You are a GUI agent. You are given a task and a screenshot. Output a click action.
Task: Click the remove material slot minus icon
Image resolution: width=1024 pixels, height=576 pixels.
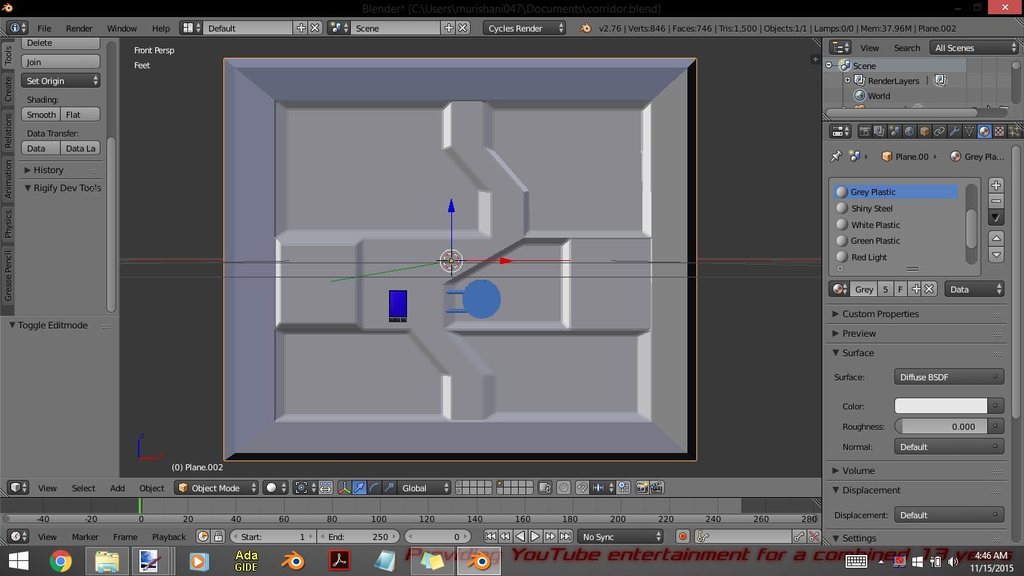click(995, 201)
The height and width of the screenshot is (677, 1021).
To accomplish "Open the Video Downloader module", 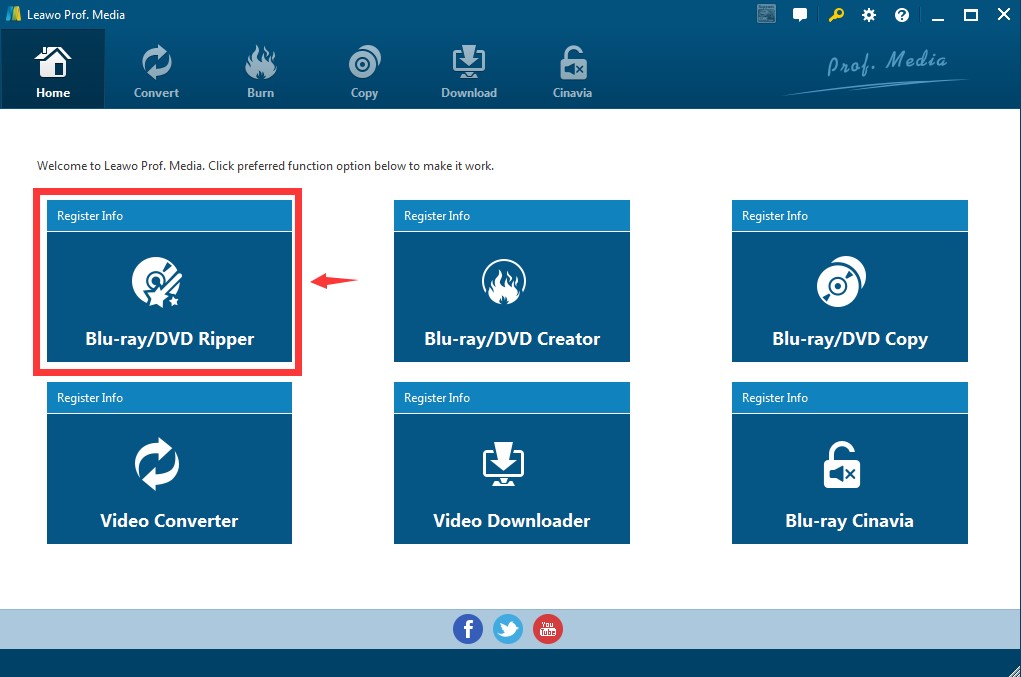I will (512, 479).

* * *

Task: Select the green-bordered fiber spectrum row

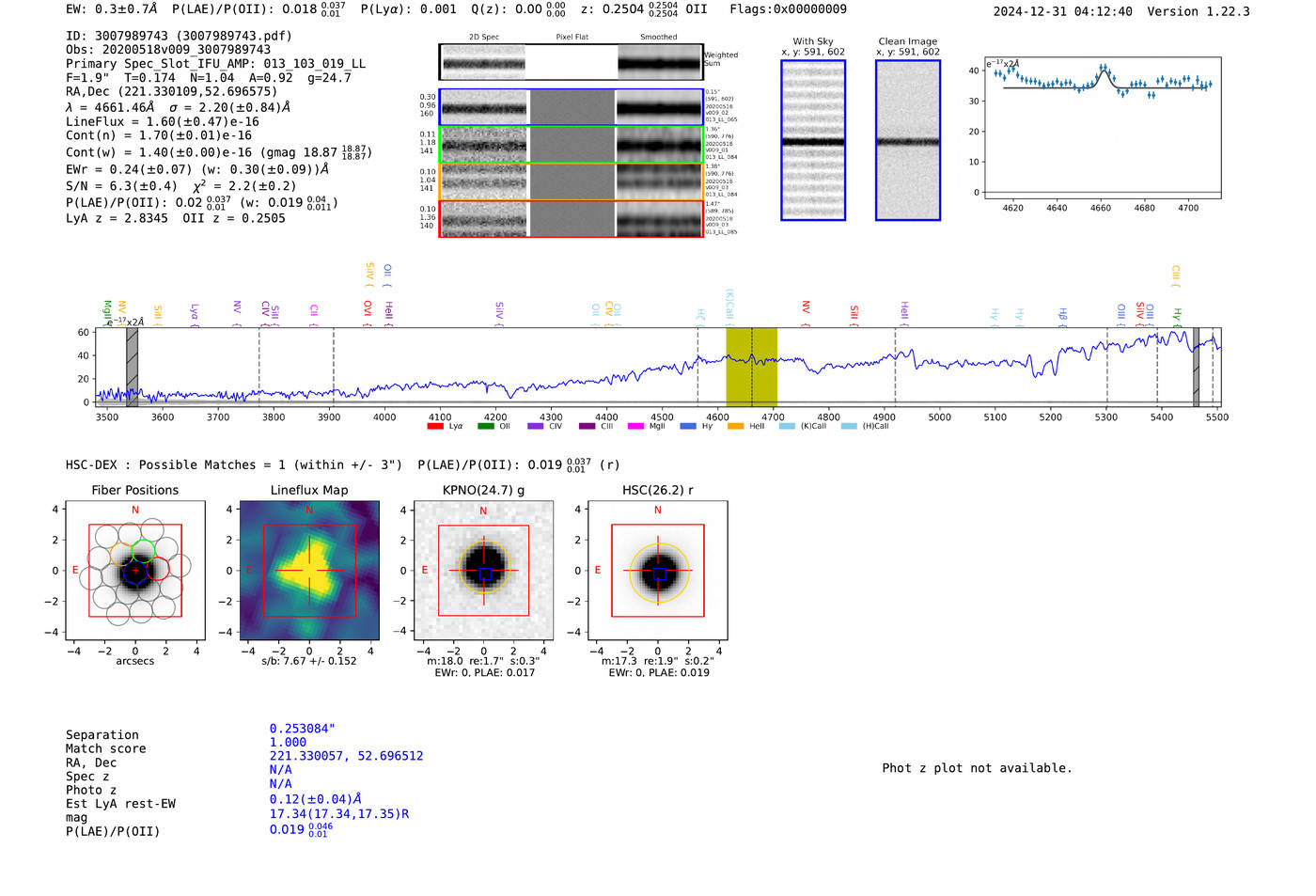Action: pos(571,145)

---

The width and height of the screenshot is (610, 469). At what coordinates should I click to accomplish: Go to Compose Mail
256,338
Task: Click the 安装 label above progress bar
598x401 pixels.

**THE PROBLEM:** Please copy the lines above from the line with "Task: Click the 安装 label above progress bar" up to and including the line with "598x401 pixels.", exactly as written and with nothing else.

**SOLVED EXERCISE:**
Task: Click the 安装 label above progress bar
598x401 pixels.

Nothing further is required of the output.